A one-kilometre stretch of busy Ste-Catherine Street will be closed to traffic starting at 8 p.m. and a "festive zone" will be set up for fans adjacent to the Bell Centre.
Chief Insp. Sylvain Lemay said police are ready, regardless of the outcome of the game.
"The police won't tolerate any mischief or indiscipline from people or fans wanting to celebrate downtown," Lemay said.
Montreal hockey celebrations have occasionally turned violent, including last May when youths tossed bottles at police while officers fired back with tear gas.
A number of downtown shops were also looted after the Canadiens knocked off the Pittsburgh Penguins.
Ste-Catherine Street, one of the city's busiest east-west thoroughfares, will be blocked to vehicle traffic for security reasons.
"It permits pedestrians to move about and celebrate jubilantly, within rules and in tranquility," Lemay said.
Lemay did not want to specify how many officers will be on duty.

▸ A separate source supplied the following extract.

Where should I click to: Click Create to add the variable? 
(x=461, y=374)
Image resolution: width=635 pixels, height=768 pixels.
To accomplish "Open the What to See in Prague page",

Some will patrol in the transit system, while others will be visible on the street and on horseback.
Montreal police want journalists to conduct live reports in designated areas in order not to stir up rowdy elements.
The city's infamous history of hockey-related looting and vandalism has made national and international news.
In 2008, cars were burned and downtown stores were trashed and looted after the Canadiens beat the Bruins in the first round of that season's playoffs.
There were also riots after the team's last Stanley Cup wins in 1986 and 1993.
The most famous riot occurred in 1955 when Habs legend Maurice Richard was suspended. Fans took their fury to the streets, and the ensuing damage prompted "The Rocket" to take to the airwaves to publicly plead for calm.
The Canadiens beat Boston 2-1 on Tuesday to even the best-of-seven first-round playoff series at 3-3 and force Wednesday's deciding game.